Most fraud-prevention guidance advises owners and managers to monitor employees. But what exactly does this mean? Are you legally entitled to monitor employee computer use? What about security cameras in the workspace? Can you search an employee’s desk if you suspect the person is hiding something? The simple answer is that to stay on the right side of the law, your business must be careful about invading employee privacy.
Many employment laws apply to employees’ privacy rights. In general, they attempt to balance employers’ interests in minimizing losses and injuries and maximizing production with employees’ interests in being free from intrusion into their private affairs.
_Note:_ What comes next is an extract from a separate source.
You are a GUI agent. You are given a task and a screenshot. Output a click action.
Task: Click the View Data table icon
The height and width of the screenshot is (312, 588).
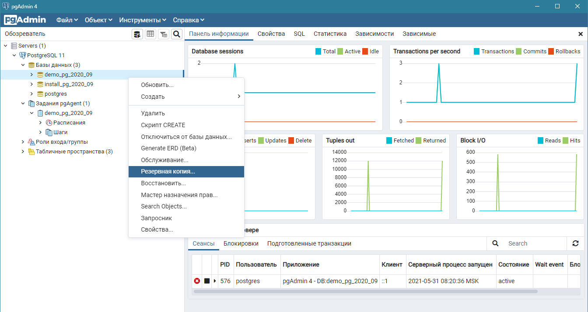pos(151,34)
By adopting and clearly communicating employment policies, your company can, within limits, establish its authority to conduct searches and surveillance that might otherwise be deemed intrusive. However, before you communicate your policies, check with your attorney to make sure they do not violate any federal or state laws.
In most cases, federal law allows employers to monitor employees’ use of company-owned electronic devices (including tracking web use) without their knowledge. While you need to have a legitimate business reason to do so (for example, to prevent losses from fraud), you also are generally allowed to read both work-related and private employee emails if they are accessed on work devices.
If your company clearly states a policy to monitor communications, an employee is usually considered to have consented by remaining in the job or by using electronic devices. Keep in mind that some state laws may have more restrictive consent rules.
In general, you also can monitor business-related phone conversations to and from the workplace. However, you cannot monitor personal calls and must hang up as soon as it is apparent the call is not work-related. There is one exception to this rule: if the employee has given you permission to listen in.
As for camera surveillance, you are allowed to install cameras in your company’s offices or production areas, but usually not in ‘private’ areas such as restrooms and locker rooms. In addition, surveillance records must be kept confidential. Only individuals who must know the information to properly perform their duties should have access to evidence of possible wrongdoing.
Physical searches require more care. If possible, you should consult with your attorney before performing a body search. When searching a worker, do not threaten or apply physical force or restrain or otherwise prevent the employee from leaving the workplace. Aside from possible referral to law enforcement, keep any physical search results confidential to prevent leaks that could form the basis for libel or slander suits.
Threat is Real
The threat of lawsuits for violating employee rights is real and such litigation can end up being very expensive. So, of course, is the risk of fraud losses. To walk this thin line, work with your attorney, and if you suspect fraud, enlist the help of a forensic accounting expert.